The Pallone-Thune Telephone Robocall Abuse Criminal Enforcement and Deterrence (TRACED) Act has been signed into law by President Donald Trump. The bipartisan law is aimed at reducing the scourge of the millions of unwanted robocalls that contact U.S. consumers every year. The bill passed the House 417-3 and the Senate unanimously.

White House press secretary Stephanie Grisham said in a statement, “This historic legislation will provide American consumers with even greater protection against annoying unsolicited robocalls. American families deserve control over their communications, and this legislation will update our laws and regulations to stiffen penalties, increase transparency, and enhance government collaboration to stop unwanted solicitation.”

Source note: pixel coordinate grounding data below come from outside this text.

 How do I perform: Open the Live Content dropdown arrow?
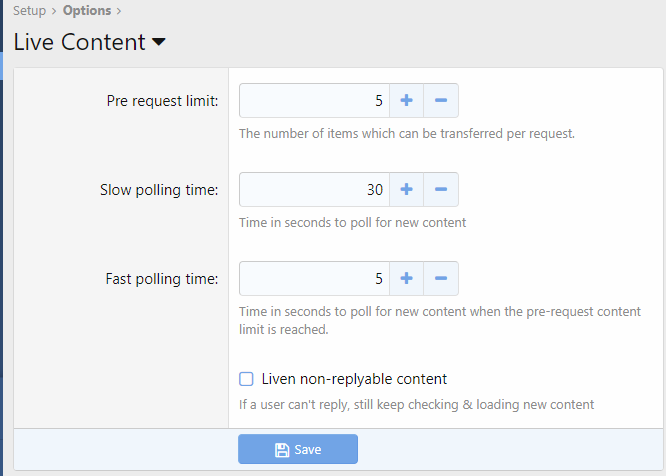[x=159, y=43]
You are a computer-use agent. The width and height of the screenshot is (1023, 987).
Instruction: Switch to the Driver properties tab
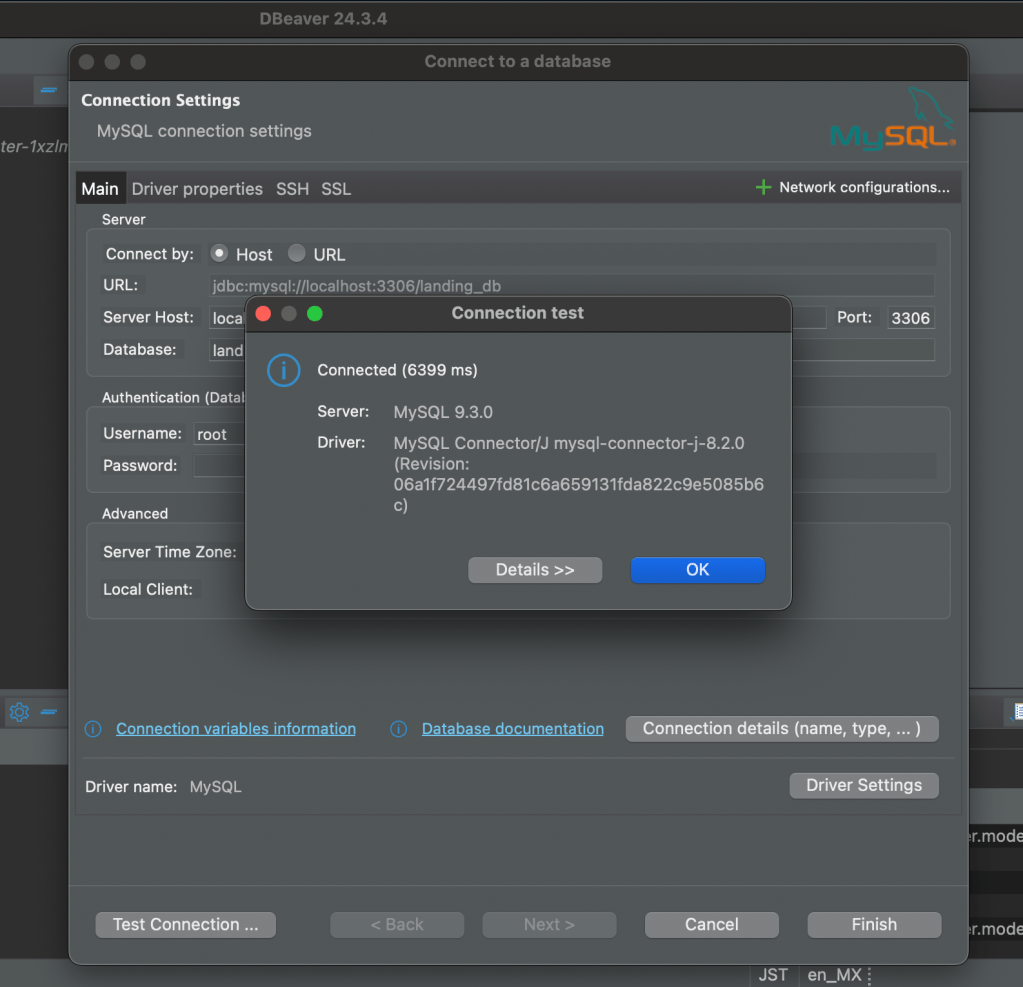[x=197, y=189]
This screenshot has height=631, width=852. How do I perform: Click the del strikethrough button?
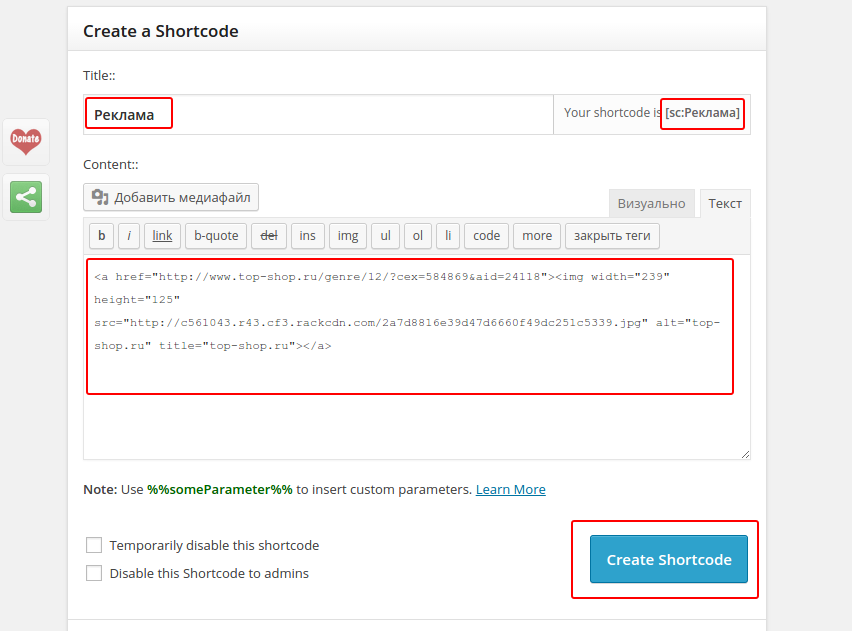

Over the past several years, illegal robocalls have spiked in the U.S. YouMail, which charts the number of robocalls nationwide, said nearly 54 billion such calls were made across the U.S. in 2019, with the average consumer receiving 164 robocalls each year. The scammers are oftentimes located outside of the country, making them difficult to prosecute.

The TRACED Act gives the federal government and phone companies new tools to protect consumers from the robocall epidemic. Phone companies are now able to block illegal robocalls from reaching consumers’ phones without having to get consumers’ permission first. The bill also requires most carriers in the U.S. to ensure that calls are coming from real numbers.

Under the legislation, the Federal Communications Commission gets more time and power to fine robocallers, with fines for illegal robocalling operations increasing to up to $10,000. It’s already illegal to fake numbers on Caller ID to defraud or cause harm. Automated telemarketing calls from legitimate companies are also prohibited if they don’t already have written permission.

The legislation isn’t likely to cut down on the billions of robocalls flooding Americans’ phone lines right away. It is believed that average consumers can expect to see a reduction within six months, although some unwanted calls may still make it through.